A well wisher who, I am sure, would rather not be publicly acknowledged, sent me a link to a remarkable article on writing. I am sending that link in this post to my readers most of whom are writers of blogs too.
The main take away for writers from the article, which are part of the article are:
i. Never use a metaphor, simile or other figure of speech which you are used to seeing in print.
ii. Never use a long word where a short one will do.
iii. If it is possible to cut a word out, always cut it out.
iv. Never use the passive where you can use the active.
v. Never use a foreign phrase, a scientific word or a jargon word if you can think of an everyday English equivalent.
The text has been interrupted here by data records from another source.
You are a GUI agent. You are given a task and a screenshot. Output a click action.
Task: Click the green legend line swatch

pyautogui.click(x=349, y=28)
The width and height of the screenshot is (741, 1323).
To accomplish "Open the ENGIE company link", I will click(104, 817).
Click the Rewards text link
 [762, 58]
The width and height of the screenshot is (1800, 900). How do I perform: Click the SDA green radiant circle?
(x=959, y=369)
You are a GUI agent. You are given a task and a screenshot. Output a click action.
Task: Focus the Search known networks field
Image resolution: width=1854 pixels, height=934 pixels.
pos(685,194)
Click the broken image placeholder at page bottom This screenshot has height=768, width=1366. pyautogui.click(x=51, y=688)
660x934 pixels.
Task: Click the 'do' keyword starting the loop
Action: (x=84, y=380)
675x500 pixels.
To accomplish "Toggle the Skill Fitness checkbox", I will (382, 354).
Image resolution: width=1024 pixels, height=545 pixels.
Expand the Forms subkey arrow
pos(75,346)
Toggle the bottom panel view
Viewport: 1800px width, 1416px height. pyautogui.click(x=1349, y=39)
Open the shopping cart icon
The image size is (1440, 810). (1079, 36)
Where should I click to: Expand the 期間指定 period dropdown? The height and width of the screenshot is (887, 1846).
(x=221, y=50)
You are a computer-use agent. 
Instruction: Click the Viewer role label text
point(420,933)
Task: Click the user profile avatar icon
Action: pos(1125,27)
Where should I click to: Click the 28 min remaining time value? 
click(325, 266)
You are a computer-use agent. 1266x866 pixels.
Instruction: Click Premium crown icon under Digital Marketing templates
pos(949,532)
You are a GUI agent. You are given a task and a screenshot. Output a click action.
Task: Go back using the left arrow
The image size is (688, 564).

vi. Break any of these rules sooner than say anything outright barbarous.
My sincere gratitude to the well wisher.
11 thoughts on “Writing.”
Good tips which I learned in Writing Workshops over the years. Simplicity is best. I admire writers who achieve this clarity.
In which case may I recommend Hemingway to you. The writers’ writer. Though, most likely, you, WWW, judging by some of what you write about men, do detest the man. Who is to say. Detest the man. Admire the writer.
I thought that you would appreciate the article.
isn’t it strange? I have been a minimalist and a lover of simplicity all my life. and I dearly love Haiku.
a college English prof once told me my biggest problem is …
I’m in love with WORDS.
And that often leads to unnecessary words in our writings!
In his early years my father was a journalist. He was at the sharp end (investigative journalism). He was also classically educated (Greek and Latin), as indeed am I. This is not to boast – for those who can’t distinguish between fact and, well, boasting.
When in my teens, my father pulled down my prose, any essay, anything I brought home from school, even if a teacher deemed my efforts an A Plus. Mercilessly. Declaring my teachers names I’d rather not put down in writing here. I took it stoically. I listened. Properly listened. I learnt a lot. I am grateful to this day. Luckily, eventually, like three hours later, my mother came in, saying to her husband “I think that’s enough”.
Someone with lesser self esteem which I appear to have had from the word go may have wilted under the onslaught. I didn’t. Lucky me.
To put it at its most basic: “Dog bit man” doesn’t make a headline. “Man bit dog” does.
Once you do know all the “rules” of how to pare it down that’s when you are allowed to take liberties. Develop your own style. Preferably not convoluted. But even that has its place. Once upon a time (I think it was in blogland – that most unforgiving narrow minded audience you may have the misfortune to encounter) someone said of me: “Who even talks like that?” To which I replied: “I do.”.
That is quite an interesting look into your background Ursula. Yes, it is obvious that you have learnt a lot from a martinet writer father.
Having once been a journalist for six years, and having blogged for almost 13 years, all those principles are very familiar to me. I’m amazed at the number of writers who ignore them all and continue to churn out long-winded, flowery, over-detailed prose which is utterly laborious to read.
I didn’t know about your journalistic experience. Your ability with the pen now makes sense.
I just do my best…and if you don’t like it, b*gg*r off…my early learning skills were regularly interrupted when I was often away from school, ill. It’s not an excuse, it’s just a plain and simple fact…
Catherine de Seton recently posted..3 months off …
A great approach and as long as your readers do not complain, why not?